**Problem details**
Word for word, transcribe all of the records.

**Material for this task**
________________________________________

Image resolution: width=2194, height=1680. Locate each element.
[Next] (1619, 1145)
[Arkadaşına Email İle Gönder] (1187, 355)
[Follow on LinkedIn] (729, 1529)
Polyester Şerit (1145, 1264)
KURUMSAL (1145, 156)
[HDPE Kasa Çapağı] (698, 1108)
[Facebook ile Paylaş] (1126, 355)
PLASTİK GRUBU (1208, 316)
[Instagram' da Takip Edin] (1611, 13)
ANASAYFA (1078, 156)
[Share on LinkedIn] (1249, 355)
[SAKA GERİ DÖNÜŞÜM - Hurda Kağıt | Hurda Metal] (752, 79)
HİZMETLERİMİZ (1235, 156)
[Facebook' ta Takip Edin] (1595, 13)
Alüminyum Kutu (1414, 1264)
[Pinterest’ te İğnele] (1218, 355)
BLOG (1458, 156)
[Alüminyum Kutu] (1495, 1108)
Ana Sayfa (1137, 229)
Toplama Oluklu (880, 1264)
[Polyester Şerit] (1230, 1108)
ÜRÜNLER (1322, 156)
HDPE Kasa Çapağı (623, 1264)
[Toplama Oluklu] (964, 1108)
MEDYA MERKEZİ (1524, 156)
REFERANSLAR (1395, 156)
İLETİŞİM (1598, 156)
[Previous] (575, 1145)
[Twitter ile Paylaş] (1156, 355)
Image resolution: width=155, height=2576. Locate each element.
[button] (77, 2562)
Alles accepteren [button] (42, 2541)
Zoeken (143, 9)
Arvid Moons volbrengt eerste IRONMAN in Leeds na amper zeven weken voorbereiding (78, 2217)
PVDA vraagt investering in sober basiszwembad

________________________________________

**Response to this task**
Image resolution: width=2194, height=1680. Locate each element.
[Next] (1619, 1145)
[Arkadaşına Email İle Gönder] (1187, 355)
[Follow on LinkedIn] (729, 1529)
Polyester Şerit (1145, 1264)
KURUMSAL (1145, 156)
[HDPE Kasa Çapağı] (698, 1108)
[Facebook ile Paylaş] (1126, 355)
PLASTİK GRUBU (1208, 316)
[Instagram' da Takip Edin] (1611, 13)
ANASAYFA (1078, 156)
[Share on LinkedIn] (1249, 355)
[SAKA GERİ DÖNÜŞÜM - Hurda Kağıt | Hurda Metal] (752, 79)
HİZMETLERİMİZ (1235, 156)
[Facebook' ta Takip Edin] (1595, 13)
Alüminyum Kutu (1414, 1264)
[Pinterest’ te İğnele] (1218, 355)
BLOG (1458, 156)
[Alüminyum Kutu] (1495, 1108)
Ana Sayfa (1137, 229)
Toplama Oluklu (880, 1264)
[Polyester Şerit] (1230, 1108)
ÜRÜNLER (1322, 156)
HDPE Kasa Çapağı (623, 1264)
[Toplama Oluklu] (964, 1108)
MEDYA MERKEZİ (1524, 156)
REFERANSLAR (1395, 156)
İLETİŞİM (1598, 156)
[Previous] (575, 1145)
[Twitter ile Paylaş] (1156, 355)
Image resolution: width=155, height=2576. Locate each element.
[button] (77, 2562)
Alles accepteren [button] (42, 2541)
Zoeken (143, 9)
Arvid Moons volbrengt eerste IRONMAN in Leeds na amper zeven weken voorbereiding (78, 2217)
PVDA vraagt investering in sober basiszwembad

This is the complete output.